# [Data to process]

···

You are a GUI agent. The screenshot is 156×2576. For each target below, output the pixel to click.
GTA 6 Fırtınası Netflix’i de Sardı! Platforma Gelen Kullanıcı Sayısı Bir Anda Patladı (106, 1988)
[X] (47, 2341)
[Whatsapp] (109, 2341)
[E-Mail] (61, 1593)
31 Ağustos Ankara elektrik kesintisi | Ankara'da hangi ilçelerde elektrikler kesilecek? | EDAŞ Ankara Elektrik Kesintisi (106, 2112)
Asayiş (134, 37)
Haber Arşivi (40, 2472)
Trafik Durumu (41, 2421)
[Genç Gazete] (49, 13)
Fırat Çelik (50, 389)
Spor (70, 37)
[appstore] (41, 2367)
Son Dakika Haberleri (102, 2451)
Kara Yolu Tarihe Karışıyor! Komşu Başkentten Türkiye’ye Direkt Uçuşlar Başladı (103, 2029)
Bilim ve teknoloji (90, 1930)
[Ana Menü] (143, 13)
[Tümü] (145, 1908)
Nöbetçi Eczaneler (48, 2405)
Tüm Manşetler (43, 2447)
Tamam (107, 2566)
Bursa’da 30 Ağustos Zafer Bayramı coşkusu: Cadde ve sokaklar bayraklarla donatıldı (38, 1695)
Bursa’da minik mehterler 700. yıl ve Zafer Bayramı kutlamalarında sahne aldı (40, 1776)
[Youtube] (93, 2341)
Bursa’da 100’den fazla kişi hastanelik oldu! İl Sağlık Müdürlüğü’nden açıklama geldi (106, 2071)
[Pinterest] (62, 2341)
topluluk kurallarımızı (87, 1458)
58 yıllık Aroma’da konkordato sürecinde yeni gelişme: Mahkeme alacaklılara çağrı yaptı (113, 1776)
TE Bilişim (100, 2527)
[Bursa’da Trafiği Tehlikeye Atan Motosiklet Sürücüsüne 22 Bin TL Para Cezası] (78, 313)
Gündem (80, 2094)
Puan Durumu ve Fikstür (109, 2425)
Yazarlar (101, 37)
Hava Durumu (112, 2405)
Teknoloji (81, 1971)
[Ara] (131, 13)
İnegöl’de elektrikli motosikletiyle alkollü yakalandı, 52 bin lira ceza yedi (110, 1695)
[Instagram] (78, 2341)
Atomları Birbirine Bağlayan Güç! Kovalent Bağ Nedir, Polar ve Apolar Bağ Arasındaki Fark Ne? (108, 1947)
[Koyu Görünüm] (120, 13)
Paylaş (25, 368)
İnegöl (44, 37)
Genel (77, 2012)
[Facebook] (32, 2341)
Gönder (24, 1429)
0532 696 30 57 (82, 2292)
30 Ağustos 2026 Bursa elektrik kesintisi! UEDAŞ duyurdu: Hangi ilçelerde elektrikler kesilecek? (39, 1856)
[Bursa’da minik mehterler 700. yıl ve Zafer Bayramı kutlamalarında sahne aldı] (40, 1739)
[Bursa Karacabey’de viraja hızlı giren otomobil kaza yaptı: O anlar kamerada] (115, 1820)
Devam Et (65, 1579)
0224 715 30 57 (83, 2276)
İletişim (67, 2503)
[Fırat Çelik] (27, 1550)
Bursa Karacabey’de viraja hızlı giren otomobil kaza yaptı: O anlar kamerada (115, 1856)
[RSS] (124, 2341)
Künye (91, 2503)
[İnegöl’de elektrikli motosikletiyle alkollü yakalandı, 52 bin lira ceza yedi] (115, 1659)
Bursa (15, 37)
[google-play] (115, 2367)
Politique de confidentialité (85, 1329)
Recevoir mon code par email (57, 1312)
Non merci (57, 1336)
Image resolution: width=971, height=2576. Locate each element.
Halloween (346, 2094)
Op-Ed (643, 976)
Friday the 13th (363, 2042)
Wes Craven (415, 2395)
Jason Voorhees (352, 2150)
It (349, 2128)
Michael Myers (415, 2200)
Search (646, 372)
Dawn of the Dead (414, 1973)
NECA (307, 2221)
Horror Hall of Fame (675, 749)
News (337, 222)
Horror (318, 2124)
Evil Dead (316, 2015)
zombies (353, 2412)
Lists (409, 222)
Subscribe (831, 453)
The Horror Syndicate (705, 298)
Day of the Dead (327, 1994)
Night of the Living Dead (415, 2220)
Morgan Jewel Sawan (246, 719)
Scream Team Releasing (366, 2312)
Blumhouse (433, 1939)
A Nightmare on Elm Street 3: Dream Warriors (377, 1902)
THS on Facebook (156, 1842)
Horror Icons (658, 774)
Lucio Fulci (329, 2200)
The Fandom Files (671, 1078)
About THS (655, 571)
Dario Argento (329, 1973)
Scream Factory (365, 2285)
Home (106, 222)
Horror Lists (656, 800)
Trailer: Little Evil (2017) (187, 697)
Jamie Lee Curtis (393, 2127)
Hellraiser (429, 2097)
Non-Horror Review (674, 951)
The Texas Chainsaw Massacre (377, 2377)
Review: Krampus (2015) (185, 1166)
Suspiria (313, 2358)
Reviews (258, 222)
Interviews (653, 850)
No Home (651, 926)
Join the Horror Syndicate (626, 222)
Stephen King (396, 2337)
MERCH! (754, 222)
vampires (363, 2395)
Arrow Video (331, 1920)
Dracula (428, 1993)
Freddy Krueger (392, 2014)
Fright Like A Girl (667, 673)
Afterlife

···

# [Aim of the exercise]
Exact copies of every record are required, so retype them in full.

# [Output]
You are a GUI agent. The screenshot is 156×2576. For each target below, output the pixel to click.
GTA 6 Fırtınası Netflix’i de Sardı! Platforma Gelen Kullanıcı Sayısı Bir Anda Patladı (106, 1988)
[X] (47, 2341)
[Whatsapp] (109, 2341)
[E-Mail] (61, 1593)
31 Ağustos Ankara elektrik kesintisi | Ankara'da hangi ilçelerde elektrikler kesilecek? | EDAŞ Ankara Elektrik Kesintisi (106, 2112)
Asayiş (134, 37)
Haber Arşivi (40, 2472)
Trafik Durumu (41, 2421)
[Genç Gazete] (49, 13)
Fırat Çelik (50, 389)
Spor (70, 37)
[appstore] (41, 2367)
Son Dakika Haberleri (102, 2451)
Kara Yolu Tarihe Karışıyor! Komşu Başkentten Türkiye’ye Direkt Uçuşlar Başladı (103, 2029)
Bilim ve teknoloji (90, 1930)
[Ana Menü] (143, 13)
[Tümü] (145, 1908)
Nöbetçi Eczaneler (48, 2405)
Tüm Manşetler (43, 2447)
Tamam (107, 2566)
Bursa’da 30 Ağustos Zafer Bayramı coşkusu: Cadde ve sokaklar bayraklarla donatıldı (38, 1695)
Bursa’da minik mehterler 700. yıl ve Zafer Bayramı kutlamalarında sahne aldı (40, 1776)
[Youtube] (93, 2341)
Bursa’da 100’den fazla kişi hastanelik oldu! İl Sağlık Müdürlüğü’nden açıklama geldi (106, 2071)
[Pinterest] (62, 2341)
topluluk kurallarımızı (87, 1458)
58 yıllık Aroma’da konkordato sürecinde yeni gelişme: Mahkeme alacaklılara çağrı yaptı (113, 1776)
TE Bilişim (100, 2527)
[Bursa’da Trafiği Tehlikeye Atan Motosiklet Sürücüsüne 22 Bin TL Para Cezası] (78, 313)
Gündem (80, 2094)
Puan Durumu ve Fikstür (109, 2425)
Yazarlar (101, 37)
Hava Durumu (112, 2405)
Teknoloji (81, 1971)
[Ara] (131, 13)
İnegöl’de elektrikli motosikletiyle alkollü yakalandı, 52 bin lira ceza yedi (110, 1695)
[Instagram] (78, 2341)
Atomları Birbirine Bağlayan Güç! Kovalent Bağ Nedir, Polar ve Apolar Bağ Arasındaki Fark Ne? (108, 1947)
[Koyu Görünüm] (120, 13)
Paylaş (25, 368)
İnegöl (44, 37)
Genel (77, 2012)
[Facebook] (32, 2341)
Gönder (24, 1429)
0532 696 30 57 (82, 2292)
30 Ağustos 2026 Bursa elektrik kesintisi! UEDAŞ duyurdu: Hangi ilçelerde elektrikler kesilecek? (39, 1856)
[Bursa’da minik mehterler 700. yıl ve Zafer Bayramı kutlamalarında sahne aldı] (40, 1739)
[Bursa Karacabey’de viraja hızlı giren otomobil kaza yaptı: O anlar kamerada] (115, 1820)
Devam Et (65, 1579)
0224 715 30 57 (83, 2276)
İletişim (67, 2503)
[Fırat Çelik] (27, 1550)
Bursa Karacabey’de viraja hızlı giren otomobil kaza yaptı: O anlar kamerada (115, 1856)
[RSS] (124, 2341)
Künye (91, 2503)
[İnegöl’de elektrikli motosikletiyle alkollü yakalandı, 52 bin lira ceza yedi] (115, 1659)
Bursa (15, 37)
[google-play] (115, 2367)
Politique de confidentialité (85, 1329)
Recevoir mon code par email (57, 1312)
Non merci (57, 1336)
Image resolution: width=971, height=2576. Locate each element.
Halloween (346, 2094)
Op-Ed (643, 976)
Friday the 13th (363, 2042)
Wes Craven (415, 2395)
Jason Voorhees (352, 2150)
It (349, 2128)
Michael Myers (415, 2200)
Search (646, 372)
Dawn of the Dead (414, 1973)
NECA (307, 2221)
Horror Hall of Fame (675, 749)
News (337, 222)
Horror (318, 2124)
Evil Dead (316, 2015)
zombies (353, 2412)
Lists (409, 222)
Subscribe (831, 453)
The Horror Syndicate (705, 298)
Day of the Dead (327, 1994)
Night of the Living Dead (415, 2220)
Morgan Jewel Sawan (246, 719)
Scream Team Releasing (366, 2312)
Blumhouse (433, 1939)
A Nightmare on Elm Street 3: Dream Warriors (377, 1902)
THS on Facebook (156, 1842)
Horror Icons (658, 774)
Lucio Fulci (329, 2200)
The Fandom Files (671, 1078)
About THS (655, 571)
Dario Argento (329, 1973)
Scream Factory (365, 2285)
Home (106, 222)
Horror Lists (656, 800)
Trailer: Little Evil (2017) (187, 697)
Jamie Lee Curtis (393, 2127)
Hellraiser (429, 2097)
Non-Horror Review (674, 951)
The Texas Chainsaw Massacre (377, 2377)
Review: Krampus (2015) (185, 1166)
Suspiria (313, 2358)
Reviews (258, 222)
Interviews (653, 850)
No Home (651, 926)
Join the Horror Syndicate (626, 222)
Stephen King (396, 2337)
MERCH! (754, 222)
vampires (363, 2395)
Arrow Video (331, 1920)
Dracula (428, 1993)
Freddy Krueger (392, 2014)
Fright Like A Girl (667, 673)
Afterlife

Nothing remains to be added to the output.